[BEGIN Material to process]

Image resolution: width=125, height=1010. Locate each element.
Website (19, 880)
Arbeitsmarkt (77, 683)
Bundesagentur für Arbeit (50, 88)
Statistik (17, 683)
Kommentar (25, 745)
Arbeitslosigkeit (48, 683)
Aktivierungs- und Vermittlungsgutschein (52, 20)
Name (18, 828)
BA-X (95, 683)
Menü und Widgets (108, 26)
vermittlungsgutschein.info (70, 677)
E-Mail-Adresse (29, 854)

[END Material to process]
[BEGIN Material to process]

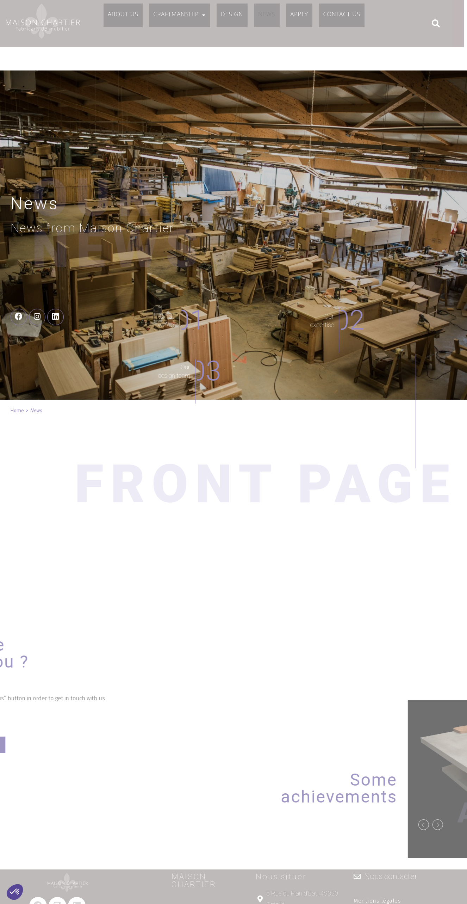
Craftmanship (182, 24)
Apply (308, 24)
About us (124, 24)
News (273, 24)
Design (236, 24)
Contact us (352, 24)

[END Material to process]

• _What needs to be done_
Copy out the lines of the listing word for word, beginning with the line containing "Image resolution: width=125, height=1010." and continuing through the line containing "vermittlungsgutschein.info (70, 677)".

• _Full answer_
Image resolution: width=125, height=1010. Locate each element.
Website (19, 880)
Arbeitsmarkt (77, 683)
Bundesagentur für Arbeit (50, 88)
Statistik (17, 683)
Kommentar (25, 745)
Arbeitslosigkeit (48, 683)
Aktivierungs- und Vermittlungsgutschein (52, 20)
Name (18, 828)
BA-X (95, 683)
Menü und Widgets (108, 26)
vermittlungsgutschein.info (70, 677)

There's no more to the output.